Question
Question: Bulk modulus of water is \[2\times {{10}^{9}}N/{{m}^{2}}\]. The change in pressure required to incre...
Bulk modulus of water is 2×109N/m2. The change in pressure required to increase the density of water by 0.1%is
A. 2×109N/m2
B. 2×108N/m2
C. 2×106N/m2
D. 2×104N/m2
Solution
Hint: Bulk implies healthy, it could be said it alludes to the entire of the material, for example Volume. Basically, any modulus is the proportion between worry to strain. Any Modulus is a proportion of the protection from distortion.
Complete answer:
The correct answer is C.
K=ΔV/VΔP
ΔP=KVΔV=2×109×1000.1=2×106N/m2
Bulk modulus is defined as the proportion of the volumetric stress related to the volumetric strain for any material. In the very simpler words, the bulk modulus is nothing but a numerical constant that is used to measure and describe the elastic properties of any solid or a liquid when pressure is applied.

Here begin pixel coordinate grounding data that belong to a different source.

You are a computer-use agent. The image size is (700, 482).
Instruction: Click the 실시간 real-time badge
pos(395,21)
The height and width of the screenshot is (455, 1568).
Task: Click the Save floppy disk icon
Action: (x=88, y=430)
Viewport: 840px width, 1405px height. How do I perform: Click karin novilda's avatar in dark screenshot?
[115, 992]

Bulk modulus is a modulus associated with a volume strain when a volume is compressed. The formula for bulk modulus is:
bulk modulus =−fractional change in volume pressure applied
So as with all moduli, we'll define the bulk modulus as the pressure that we applied divided by the fractional change in volume.

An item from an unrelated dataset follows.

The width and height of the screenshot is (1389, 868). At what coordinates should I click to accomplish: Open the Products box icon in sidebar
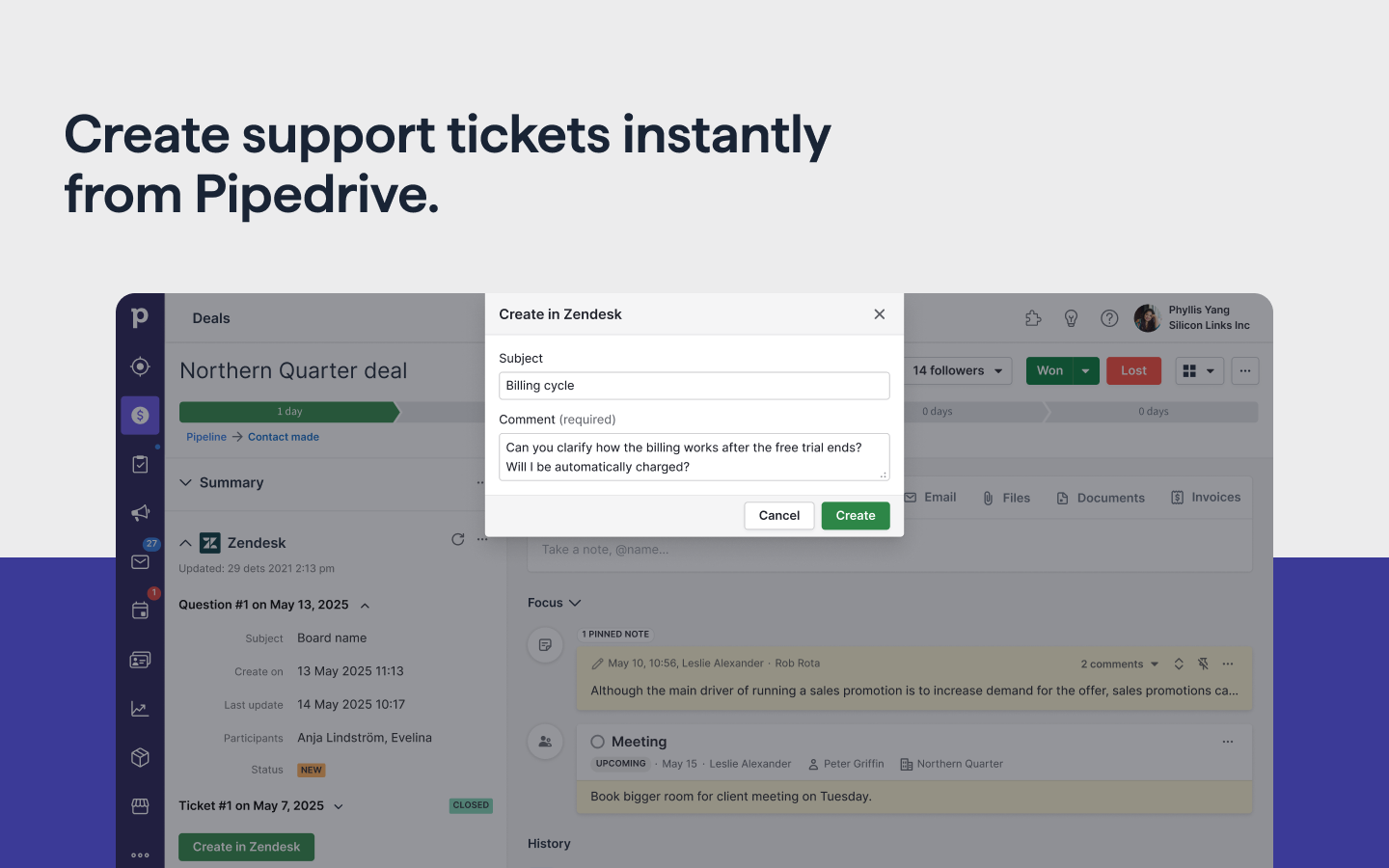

Sometimes the bulk modulus is referred to as the incompressibility. The bulk modulus is a measure of the ability of a substance to withstand changes in volume when under compression on all sides. It is equal to the quotient of the applied pressure divided by the relative deformation.
Note: Most of the times young's modulus, and the bulk modulus, are termed to be similar, but the basic difference between young's modulus, and the bulk modulus, is that Young's modulus is the ratio of the present tensile stress to tensile strain, the bulk modulus is the ratio of volumetric stress to volumetric strain and shear modulus is the ratio of shear stress to shear strain.